In a similar tone, Len DeFrancisci, chair of the History Committee of National Pasta Association, told us via email that “more than likely, just about every culture developed their own form of pasta because it is a very basic food. There’re even some wooden figurines showing people kneading dough that was uncovered in ancient Egyptian tombs.”
Giancarlo Gonizzi, coordinator at the Parma Food Museums, told us via email, “the history of pasta is extremely complex.” He stated that “pasta production began in the Middle East and spread to the Mediterranean countries and Italy thanks to the Arabs around the 8th-9th century,” adding that “recent studies have also hypothesized an important role of Jewish communities in the spread of pasta.”
Ongoing Debate on Pasta Origins
However, food historian Silvano Serventi’s book titled “Pasta: The Story of a Universal Food,” which Gonizzi referred us to, presents a different perspective. Serventi wrote that the origin of pasta products “remains the subject of speculation” and “cannot be explained by the simple movement of objects or people.”
“Nowadays it seems difficult to attribute full credit for the invention of pasta to the Arabs, but this does not mean that they played no role in the spread of certain types of pasta products,” he summarized, further elaborating:
If, as is so commonly reported, the Arabs really did introduce the technique of drying pasta into Sicily, it would appear that the Sicilians quickly surpassed their teachers, and developed the art as it had been developed nowhere else. It is anything but surprising that intensive pasta production should have developed first in Sicily, since the island had all the appropriate characteristics for its pursuit.

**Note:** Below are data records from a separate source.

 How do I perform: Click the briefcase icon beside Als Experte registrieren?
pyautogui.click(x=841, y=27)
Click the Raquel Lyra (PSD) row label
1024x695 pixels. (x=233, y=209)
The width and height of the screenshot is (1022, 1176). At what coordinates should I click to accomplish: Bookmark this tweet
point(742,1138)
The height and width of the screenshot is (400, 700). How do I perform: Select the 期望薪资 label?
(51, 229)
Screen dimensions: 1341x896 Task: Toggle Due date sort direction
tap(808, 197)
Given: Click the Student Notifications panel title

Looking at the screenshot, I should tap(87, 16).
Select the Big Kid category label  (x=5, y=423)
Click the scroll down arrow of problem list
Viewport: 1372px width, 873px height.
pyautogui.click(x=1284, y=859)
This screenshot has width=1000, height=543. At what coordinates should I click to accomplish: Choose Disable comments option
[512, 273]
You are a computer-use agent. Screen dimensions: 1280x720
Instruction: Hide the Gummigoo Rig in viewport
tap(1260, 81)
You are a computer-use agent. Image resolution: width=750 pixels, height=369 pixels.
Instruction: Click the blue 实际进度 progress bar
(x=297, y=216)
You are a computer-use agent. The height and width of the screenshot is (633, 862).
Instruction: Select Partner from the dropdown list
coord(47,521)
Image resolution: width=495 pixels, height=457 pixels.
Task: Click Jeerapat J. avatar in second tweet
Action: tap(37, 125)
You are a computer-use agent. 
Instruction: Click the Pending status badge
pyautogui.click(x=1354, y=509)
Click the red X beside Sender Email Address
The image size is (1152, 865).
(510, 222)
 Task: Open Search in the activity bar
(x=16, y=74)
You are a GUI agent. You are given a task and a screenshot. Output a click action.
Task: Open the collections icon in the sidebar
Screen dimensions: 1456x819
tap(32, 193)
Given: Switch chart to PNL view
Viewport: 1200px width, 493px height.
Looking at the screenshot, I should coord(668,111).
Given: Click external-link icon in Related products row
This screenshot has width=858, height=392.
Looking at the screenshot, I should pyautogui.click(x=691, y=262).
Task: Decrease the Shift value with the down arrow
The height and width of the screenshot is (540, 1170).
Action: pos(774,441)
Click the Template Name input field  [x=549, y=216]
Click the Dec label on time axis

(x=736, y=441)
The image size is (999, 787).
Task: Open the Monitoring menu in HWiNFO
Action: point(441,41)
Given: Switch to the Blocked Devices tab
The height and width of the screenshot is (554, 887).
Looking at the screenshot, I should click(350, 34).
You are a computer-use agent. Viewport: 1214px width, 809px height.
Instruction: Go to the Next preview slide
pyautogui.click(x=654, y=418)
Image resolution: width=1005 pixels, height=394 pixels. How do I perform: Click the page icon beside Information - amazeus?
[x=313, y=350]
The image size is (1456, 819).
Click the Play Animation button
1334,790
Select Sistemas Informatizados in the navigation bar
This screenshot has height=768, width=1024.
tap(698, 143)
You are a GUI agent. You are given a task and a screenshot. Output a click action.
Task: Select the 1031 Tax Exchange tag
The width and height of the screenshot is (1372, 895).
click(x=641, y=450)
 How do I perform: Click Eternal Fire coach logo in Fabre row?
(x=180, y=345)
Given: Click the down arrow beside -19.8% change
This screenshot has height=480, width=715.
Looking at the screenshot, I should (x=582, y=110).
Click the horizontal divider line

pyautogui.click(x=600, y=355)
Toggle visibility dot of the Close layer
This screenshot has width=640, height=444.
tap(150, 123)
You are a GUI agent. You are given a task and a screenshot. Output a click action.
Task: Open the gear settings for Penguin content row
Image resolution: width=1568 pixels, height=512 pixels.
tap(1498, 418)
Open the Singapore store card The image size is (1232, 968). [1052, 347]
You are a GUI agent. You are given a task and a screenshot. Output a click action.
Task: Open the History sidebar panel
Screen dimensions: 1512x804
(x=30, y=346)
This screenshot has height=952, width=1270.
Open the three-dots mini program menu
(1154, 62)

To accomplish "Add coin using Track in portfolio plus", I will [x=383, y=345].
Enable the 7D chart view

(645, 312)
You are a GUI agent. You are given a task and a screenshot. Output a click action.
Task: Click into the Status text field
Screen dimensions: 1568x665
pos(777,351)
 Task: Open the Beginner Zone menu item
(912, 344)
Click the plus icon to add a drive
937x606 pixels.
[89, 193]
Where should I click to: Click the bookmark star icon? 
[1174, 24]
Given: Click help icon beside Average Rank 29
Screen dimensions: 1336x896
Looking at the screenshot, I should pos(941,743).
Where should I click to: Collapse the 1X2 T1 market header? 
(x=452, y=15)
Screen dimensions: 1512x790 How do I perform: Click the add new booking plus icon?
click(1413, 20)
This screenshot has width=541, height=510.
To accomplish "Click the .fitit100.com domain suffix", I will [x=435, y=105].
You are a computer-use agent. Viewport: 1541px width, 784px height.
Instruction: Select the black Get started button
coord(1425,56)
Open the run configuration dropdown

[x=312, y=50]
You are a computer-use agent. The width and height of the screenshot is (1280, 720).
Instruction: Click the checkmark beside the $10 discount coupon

Anthony Buccini, a scholar specializing in historical linguistics and sociolinguistics, with a particular interest in the foodways of the Mediterranean world, argued in 2013 and 2015 that the Arab influence on pasta in Italy may be overstated. Buccini claimed that pasta’s history in Southern Italy and Genoa predates significant Arab involvement and “many scholars invent erroneous etymologies when they claim that certain consonantal shifts between Arabic and medieval Italian dialects are ‘evidence’ for the Arab origination of these pasta dishes.”
“Though today it is communis opinio [common opinion] that the Arabs introduced pasta, especially dried pasta, to Sicily and from there it spread to the continent, there is no evidence to support this theory,” Buccini wrote in a 2024 paper from the Dublin Gastronomy Symposium conference, “There is, however, ample evidence both textual and linguistic that this food has been known in southern Italy at least since classical times.”
We have reached out to Buccini, Culinary Historians of NY, and other food history experts and organizations for comment and will update this report if we receive any responses.